The Court of Appeal’s decision in PJD Regency conflicts with GJH Avenue which held that the date when time starts to run for the delivery of vacant possession is the date of the sale and purchase agreement.
In PJD Regency, the appellant, a housing developer sought to quash the award of damages by the 1st respondent, the Homebuyer’s Tribunal ("Tribunal") for the appellants’ delay in the delivery of vacant possession of the property and common property. The Tribunal had calculated the time for delivery of vacant possession from the date of payment of the booking fee. The High Court dismissed the appellant’s judicial review application and affirmed the decision of the Tribunal.
The appellant’s appeal to the Court of Appeal was dismissed. Yew Jen Kie JCA held, inter alia, that -
- Based on Hoo See Sen & Anor v Public Bank & Anor  1 CLJ (Rep) 125 and Faber Union & Anor v Chew Nyat Shong & Anor  3 CLJ 797, it is settled law that the ascertainment of liquidated damages for late delivery of vacant possession starts to run from the date of payment of the booking fee;
- The decision in Faber Union has been followed by a series of subsequent cases whenever the Courts have been called to determine the date from which liquidated damages for late delivery commences; and
- The appellant’s contention that the booking fee paid was merely to secure the purchase of the property pending procurement of financing, hence the date of payment of the booking fee should not be used for purpose of calculating time of delivery of vacant possession, is misconceived. Clause 1 of the SPA indicates that payment of the booking fee, accepted by the appellant constitute offer and acceptance. Accordingly, the appellant must build and deliver vacant possession to the purchaser within the agreed period.

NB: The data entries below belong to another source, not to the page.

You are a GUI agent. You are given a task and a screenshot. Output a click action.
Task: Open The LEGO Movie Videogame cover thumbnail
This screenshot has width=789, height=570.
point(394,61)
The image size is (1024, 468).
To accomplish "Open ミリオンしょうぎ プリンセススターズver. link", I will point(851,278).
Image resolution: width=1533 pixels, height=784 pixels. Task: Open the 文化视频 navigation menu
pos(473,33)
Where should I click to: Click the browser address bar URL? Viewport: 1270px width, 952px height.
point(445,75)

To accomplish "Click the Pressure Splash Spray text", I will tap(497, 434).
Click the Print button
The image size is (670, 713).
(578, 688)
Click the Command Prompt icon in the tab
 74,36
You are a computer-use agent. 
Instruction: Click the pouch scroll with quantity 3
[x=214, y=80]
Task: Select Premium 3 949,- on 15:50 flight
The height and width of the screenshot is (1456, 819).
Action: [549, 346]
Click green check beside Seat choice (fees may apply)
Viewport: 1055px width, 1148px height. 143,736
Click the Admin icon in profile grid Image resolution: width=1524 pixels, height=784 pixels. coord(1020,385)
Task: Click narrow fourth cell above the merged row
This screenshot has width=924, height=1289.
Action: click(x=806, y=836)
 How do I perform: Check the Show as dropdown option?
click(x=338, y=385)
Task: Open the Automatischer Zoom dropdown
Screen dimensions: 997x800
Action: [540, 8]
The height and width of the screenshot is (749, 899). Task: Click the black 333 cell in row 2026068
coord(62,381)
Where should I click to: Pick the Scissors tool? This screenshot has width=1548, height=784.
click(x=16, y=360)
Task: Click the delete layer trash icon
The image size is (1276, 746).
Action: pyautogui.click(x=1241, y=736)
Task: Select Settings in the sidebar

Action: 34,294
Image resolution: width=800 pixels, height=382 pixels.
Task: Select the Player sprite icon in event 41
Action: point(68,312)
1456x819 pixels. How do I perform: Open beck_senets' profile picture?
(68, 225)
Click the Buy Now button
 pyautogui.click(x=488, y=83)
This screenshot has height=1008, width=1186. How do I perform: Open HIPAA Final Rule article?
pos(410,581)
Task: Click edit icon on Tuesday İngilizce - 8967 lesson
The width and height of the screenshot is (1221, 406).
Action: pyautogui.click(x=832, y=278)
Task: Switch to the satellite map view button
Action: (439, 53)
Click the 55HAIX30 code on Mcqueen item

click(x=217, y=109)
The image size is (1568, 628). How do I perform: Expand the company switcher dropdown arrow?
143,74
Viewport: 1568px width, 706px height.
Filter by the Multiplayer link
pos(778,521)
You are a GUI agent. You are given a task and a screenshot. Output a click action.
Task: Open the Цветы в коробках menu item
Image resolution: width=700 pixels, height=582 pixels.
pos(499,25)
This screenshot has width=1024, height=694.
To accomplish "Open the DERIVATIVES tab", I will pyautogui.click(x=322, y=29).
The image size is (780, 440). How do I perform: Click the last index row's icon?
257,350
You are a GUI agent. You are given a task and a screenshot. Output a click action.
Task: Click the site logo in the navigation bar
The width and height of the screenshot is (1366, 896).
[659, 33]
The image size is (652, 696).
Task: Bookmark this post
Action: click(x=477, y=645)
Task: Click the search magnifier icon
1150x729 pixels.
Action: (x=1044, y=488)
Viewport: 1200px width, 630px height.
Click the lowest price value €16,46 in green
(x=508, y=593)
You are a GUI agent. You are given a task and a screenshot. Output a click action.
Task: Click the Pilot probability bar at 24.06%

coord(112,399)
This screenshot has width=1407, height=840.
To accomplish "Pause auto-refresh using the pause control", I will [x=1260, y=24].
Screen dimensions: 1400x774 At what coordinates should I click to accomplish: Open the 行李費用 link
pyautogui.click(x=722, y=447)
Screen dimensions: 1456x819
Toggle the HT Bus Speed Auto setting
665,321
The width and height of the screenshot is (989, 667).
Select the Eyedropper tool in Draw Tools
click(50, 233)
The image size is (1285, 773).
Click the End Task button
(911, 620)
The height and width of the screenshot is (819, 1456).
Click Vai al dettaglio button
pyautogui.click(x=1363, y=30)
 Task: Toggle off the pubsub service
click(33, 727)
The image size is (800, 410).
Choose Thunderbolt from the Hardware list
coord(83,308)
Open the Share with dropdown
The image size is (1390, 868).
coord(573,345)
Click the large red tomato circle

In view of these conflicting decisions of PJD Regency
and GJH Avenue
, it is now uncertain as to whether the period for delivery of vacant possession starts from the date of payment of the booking fee or the date of the sale and purchase agreement. The appellant in PJD Regency
has obtained leave to appeal to the Federal Court. We will have to wait for Federal Court to resolve this question.